Nach Einschätzung von BN-Vertreter Mergner zeigt die Bilddokumentation, wie wichtig es ist, den Flächenverbrauch in Bayern zu stoppen. Seit zehn Jahren würden im Freistaat pro Tag 18 Hektar Fläche zugebaut - eine Fläche von 25 Fußballfeldern. Zugleich warnte der Natur- und Umweltschützer vor einer von der Staatsregierung geplanten Lockerung des sogenannten Anbindegebots. Dies erlaube die Ausweisung neuer Bau- oder Gewerbegebiete lediglich neben bestehenden bebauten Arealen. "Diese Lockerung würde wie ein Turbo auf den Flächenverbrauch wirken", ist Mergner überzeugt. Viele Kommunen könnten damit leichter neue Baugebiete in freier Landschaft ausweisen. (dpa)

Kommentare (2)

  1. Wahlfranke am 21.12.2015
    Die heutige Gesellschaft zerfällt mehr und mehr in viele Individualintetessen. Jeder ist sich selbst der Nächste, ob im Straßenverkehr oder beim Hausbau. Am liebsten macht sich jeder sein eigenes Recht. Rücksicht wird als Beschränkung der individuellen Freiheit empfunden und der für ein gesellschaftliches Miteinander erforderliche rechtliche - hier der baurechtliche - gerne als ungerechtfertigter Eingriff in diese Freiheit dargestellt.

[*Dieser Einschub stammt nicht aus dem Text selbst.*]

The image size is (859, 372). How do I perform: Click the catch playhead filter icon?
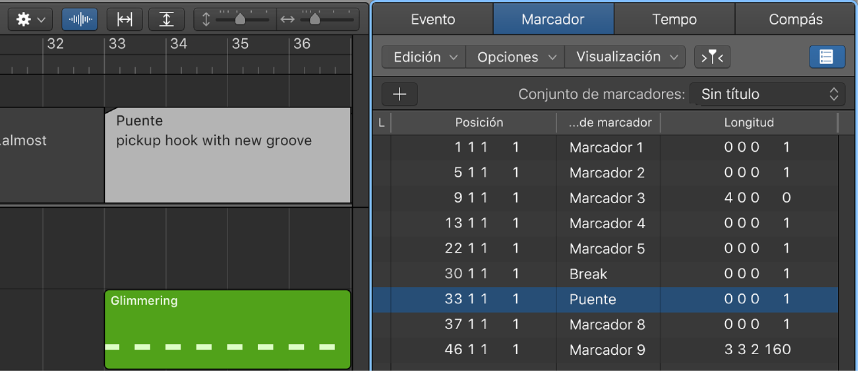[x=712, y=57]
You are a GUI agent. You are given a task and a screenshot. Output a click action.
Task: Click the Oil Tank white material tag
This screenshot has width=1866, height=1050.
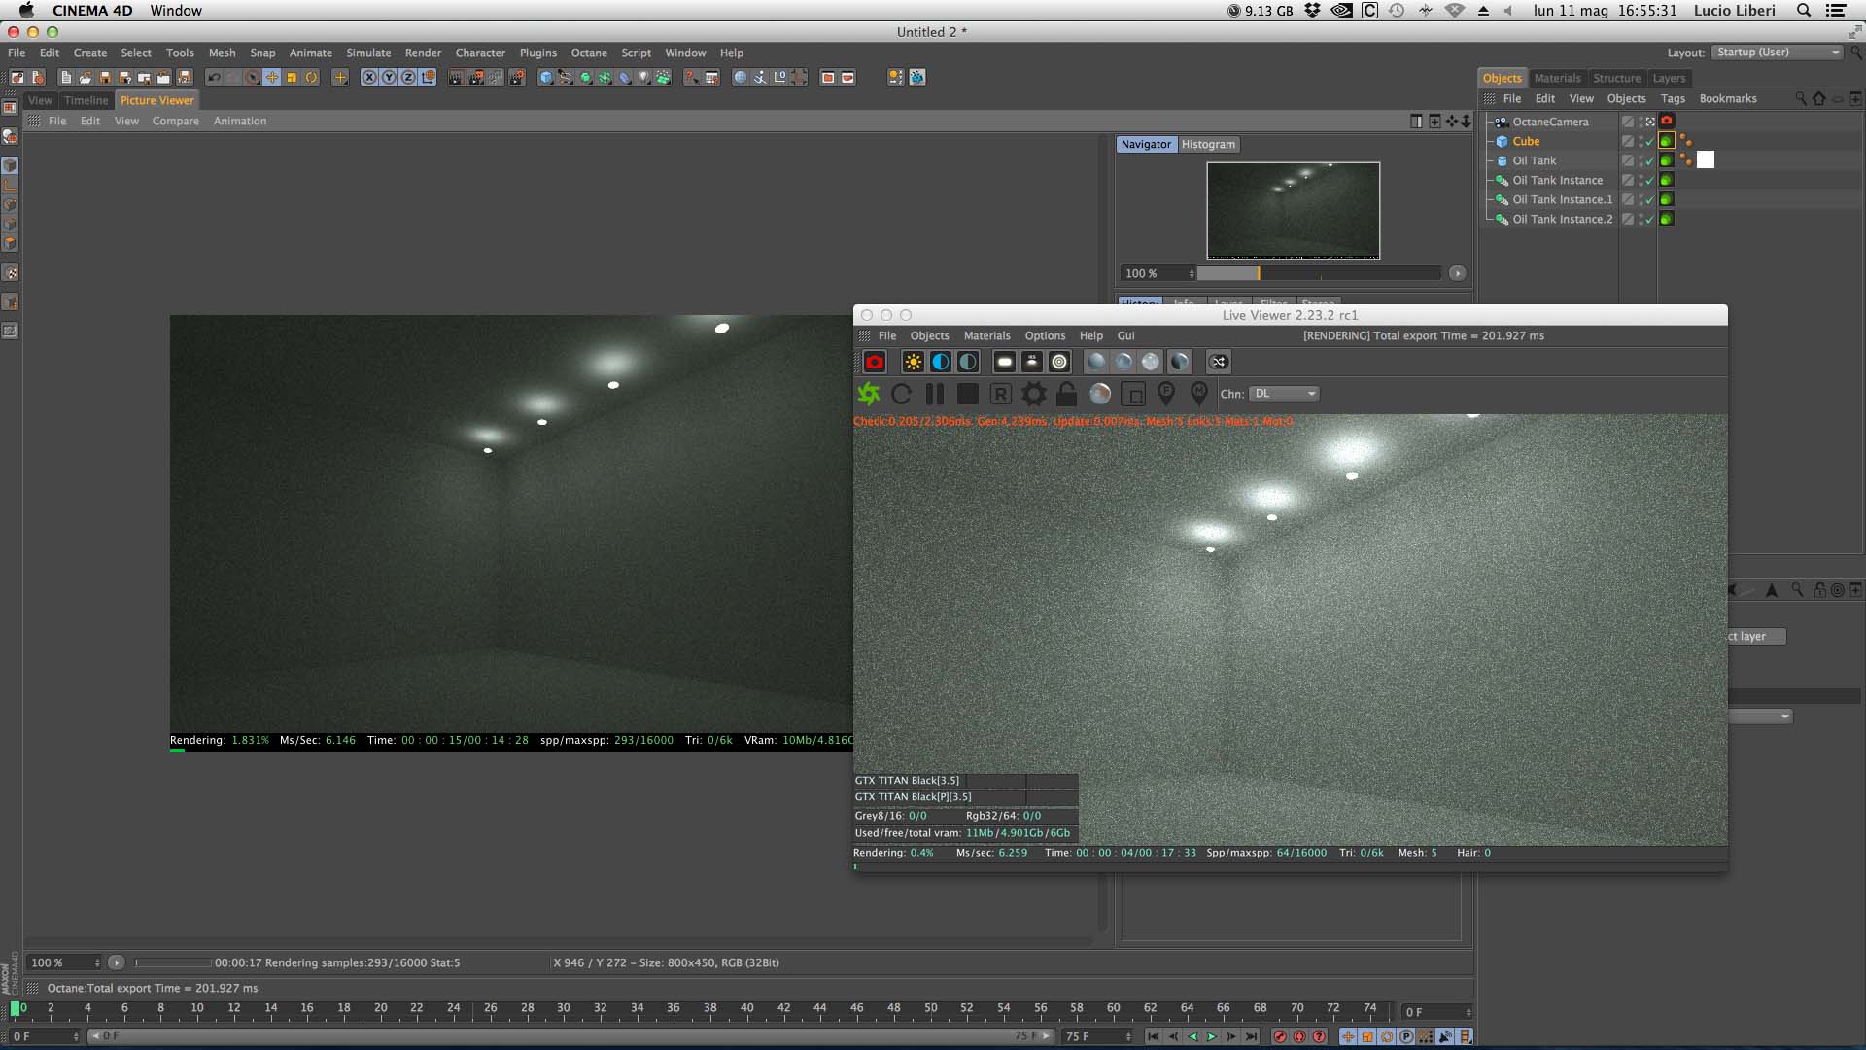point(1706,160)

    Insofern ist meinem Vorschreiber vehement zu widersprechen. Baugestalterischem geht uns alle an. Sie schafft Atmosphäre und wirkt weit über das Baugrundstück hinaus.

    Was macht das Leben in einer Stadt oder in einem Dorf denn angenehm? Lebenswert empfinden wir doch vor allem identitätsstiftende Umfelder. Identität wird aber nicht durch Beliebigkeit gestiftet, sondern durch das städtebauliche Gesamtgefüge. Allein deshalb kann.Es nicht nur auf individuelle Wünsche des Bauherrn oder ortspolitischer, ebenfalls oft individualintetessensgesteuerter Gemeinderäte ankommen. Beide sind in aller Regel baufachliche Laien und von den vorgenannten Interessen beeinflusst. Hier braucht es ein Mehr an städtebaulichem und baugestalterischem Fachwissen. Ein guter Architekt ist durchaus in der Lage, dem individuellen Bedürfnis des Bauherrn zu entsprechen ohne Bausünden zu begehen. Aber: auch hier darf es nicht um gestalterische Selbstverwirklichung des Planers gehen. Auf das Umfeld kommt es an. Als Richtschnur, nicht als feste Vorgabe. Baugestalterische Weiterentwicklung muss möglich bleiben.
  2. Heidejung71 am 21.12.2015
    Sich über den modernen Baustil aufzuregen und damit einhergehenden Identitätsverlust zu beklagen ist wohl der simpelste kleinste gemeinsame Nenner auf den man so allgemeine und verallgemeinerte Aussagen bringen kann.
    Die Frage die mE auch gestellt gehört ist wohl: Verhindert die ENEV größere, noch bezahlbare Individualität beim Bauen?
    Und auch die Frage nach der Regionalität in der Architektur sollte an den Hochschulen einerseits und bei der Erstellung von Bauplänen andererseits mal bei der Politik hinterfragt werden.
    Wer will mir eigentlich vorschreiben in welcher Art von Architektur ich mich wohlfühle? Wenn es ein Toskanastil wäre, wen außer mir geht das dann was an?
    Willkommen in einer Gedankenwelt von Vorschriften und Einheitsregionalgeschmack. Muss ich mein Einfamilienhaus am nicht so noblen Stadtrand dann als Plattenbau errichten, weil es dort regionaltypisch ist? Oder meine Innenstadttimmobile absichtlich verrotten lassen, weil das da grad "in" ist?
    Ich beglückwünsche den Verfasser der Studie zu seiner Meinung und erlaube mir eine eigene! Guten Tag.